Tattoos of tattoos or piercings- This should really kind of go without saying, but structuralist postmodernism doesn’t work everywhere, so your tattoo of the cool dude with the tribal armband, it’s wack, bro. Sorry. Similarly, I know a dude who’s got a full sleeve of tattoos of various piercing barbells. It’s lame. no. it’s worse than lame. it’s icky. aren’t all the piercings you’ve got enough evidence that you’re into “body mod” (nice term, by the way), without getting the drawings of all that shit that’s hanging out of your face on your arm? Now, I would have included massive facial piercings and ear-pussying (or stretching) on this list too, but there are people who legitimately dig this for some crazy reason, and therefore, that would have to be part of another list that I’d call something like “shit that is gross but still inexplicably popular among weirdos” or something like that.

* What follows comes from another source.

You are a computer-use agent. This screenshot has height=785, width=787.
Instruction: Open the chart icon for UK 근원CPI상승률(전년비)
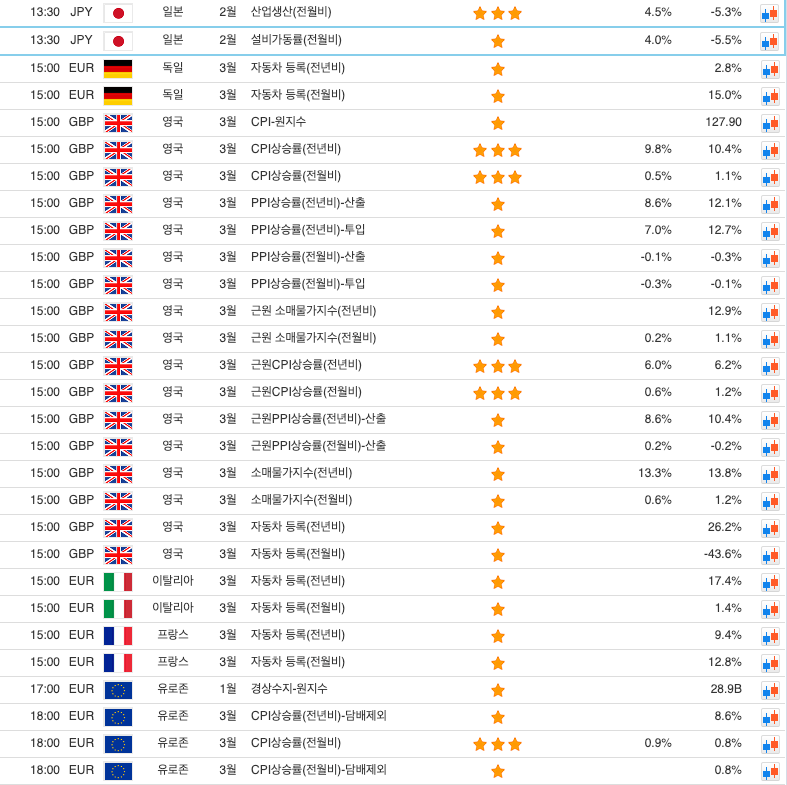(769, 366)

Being a guy and telling girls that you’re into pussy eating as a way of making yourself seem more sexually attractive to them- Have I written about this before? I think I have. This is actually a move that dudes tend to think will work on women though, so this bears repeating: This will NEVER work on a human woman. EVER. I know, there’s this thing in guys where, when a woman talks about how she likes to give head, we find her instantly more attractive. It doesn’t work the other way. In fact, it’s quite the opposite. Talking casually about how much you like to eat pussy is up there on the pussy repellant scale with wearing sandals or just kicking it with an open sore on your face. It just is. Sorry.

Telling people to their face what you don’t like about them (unsolicited) because you think it will make you seem ‘real’- Come on. No one likes being insulted. There’s no time when unsolicited criticism is gonna come across as anything other than a dick move, every time. Oh, you don’t like Wayne’s new girlfriend? Well, shut up about it. You think that your buddy’s band sucks? Keep it to yourself (or better yet, talk about it with your friends behind his back). The new sweater your homegirl really likes that makes her look wide? Tell her you love it. Honesty as a relationship strengthener is a myth put forth by movies, similar to the Terminator and Jesus (which would make a great buddy film, actually). In reality, when your roommate cooks for you, you say it’s good. When your friend’s band sucks ass, you go to the shows and you cheer and say nice things. When you catch your wife drooling over christiano Ronaldo and she quickly composes herself and assures you that you’re better looking than he is, you just pretend that you believe her even though her lies are terrible and insulting. Anything else is just tearing away at the tiny little modicum of civilized decency we still have here, folks.

Look, late start today and I gotta go. More on this later.